On the surface, the drubbing GoPro (NASDAQ:GPRO) took on Wednesday makes no sense. Yet, there it is. On Wednesday, the action camera maker merely announced when it would be posting its Q2 results and GPRO stock lost a hefty 8% of its value.
What gives? Several possibilities, one of which is the possibility that someone knows (or someone thinks they know) the kind of second-quarter numbers the company will be reporting … and they’re not thrilled about them. Or, perhaps the selloff was already taking shape, and going to unfurl no matter what.
Of course, the reason for the setback may be irrelevant now that the bears got their ball rolling.
GPRO Stock: Broken Stride
For the record, GPRO stopped bleeding early on Thursday, cutting Wednesday’s steep loss by a hair. Clearly the market wasn’t that concerned about its apparent knee-jerk assumption.
Maybe investors were relieved to hear the news GoPro released after Wednesday’s closing bell rang. That is, since debuting its Hero series of action cameras back in 2009, the company has sold more than 30 million of them as of the second quarter of the year. The latest model, the Hero5 Black, has become the company’s best-selling camera in record time since its launch in late 2016.
That’s impressive enough.
One can’t help but wonder, however, if the unprompted post-close press release about the Hero camera’s lifetime sales is a deliberate effort to avoid talking about last quarter’s sales in particular … a much more meaningful data point for current and would-be owners of GPRO stock.
Whatever the case, it’s telling — and alarming — how quickly the weakness developed. Worse is that the selling broke the stride of what was becoming a respectable recovery rally.
The chart below speaks for itself. GoPro shares had gained 58% from their early April low, crossing back above all of the key moving average lines in the process. A bit of hesitation on Monday and Tuesday, though, sparked just enough concern to pull the rug out from underneath GPRO stock on Wednesday. In one fell swoop, shares were back under the 20-day moving average line.
Thursday’s bounce was relief, but not yet enough to get shares back above that short-term moving average line.
It’s Still Just a Camera
If we’re being intellectually honest though, at least part of the damage done on Wednesday has to stem back from a bigger, more meaningful reality. That is, revenue has been shrinking since 2015. The company has only reported one profitable quarter since then, and it wasn’t able to maintain it in the meantime. Meanwhile, the GoPro brand hasn’t become more prolific. If anything, it has become less interesting as action-camera-mania continues to cool.
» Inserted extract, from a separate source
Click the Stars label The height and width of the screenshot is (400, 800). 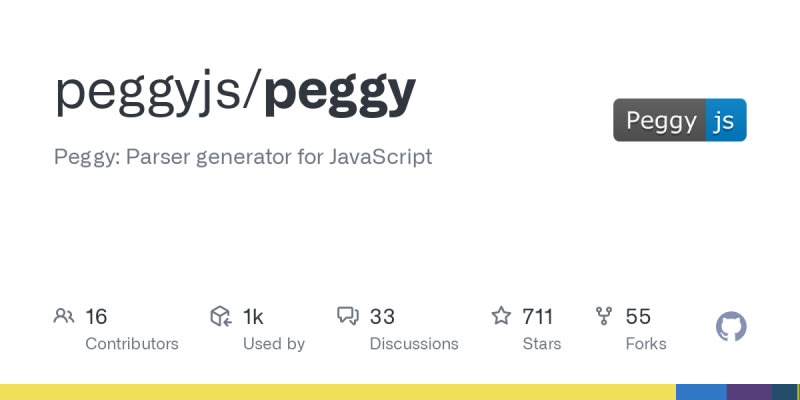[541, 343]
In that light, the decision to tout the total number of Hero cameras it has ever sold rather than discuss Q2’s tally in detail looks even more like a diversion.
Let’s also not forget that for all the self-congratulating GoPro dished out yesterday, analysts still expect sales to continue dwindling this year. The company is also still expected to book a loss, albeit a smaller one.
Yes, those same pros are calling for a breakeven next year. They’ve not made the compelling case for how or why GoPro will be able to drive its anticipated sales growth or make margin progress though. Much like the iPhone from Apple (NASDAQ:AAPL), the marketable improvements from one camera to the next are getting smaller and smaller.
But is the Hero5’s success evidence that GoPro has finally found the intersection of demand, pricing, marketability and salesmanship?
Maybe. Let’s not forget, however, that the Hero5 has also been heavily discounted of late. It would be surprising if the Hero5 Black wasn’t its best-selling camera. The question is, can it sell more cameras at a higher price? So far, it doesn’t appear the company has been able to.
Bottom Line for GPRO Stock
Admittedly, GPRO stock had yet another brief bout with greatness. Like all the rest though, this one’s withering away pretty quickly.
Like it or not, the underlying flaw I pointed out with GoPro as far back as a year ago still applies. I argued then that “GoPro has yet to convince anyone that it’s going to muster meaningful growth at any point in the next fifteen years.”
As it turns out, the action camera market just isn’t all that big. Leading that market isn’t enough in and of itself to make the company profitable … no matter how many Hero cameras it has sold.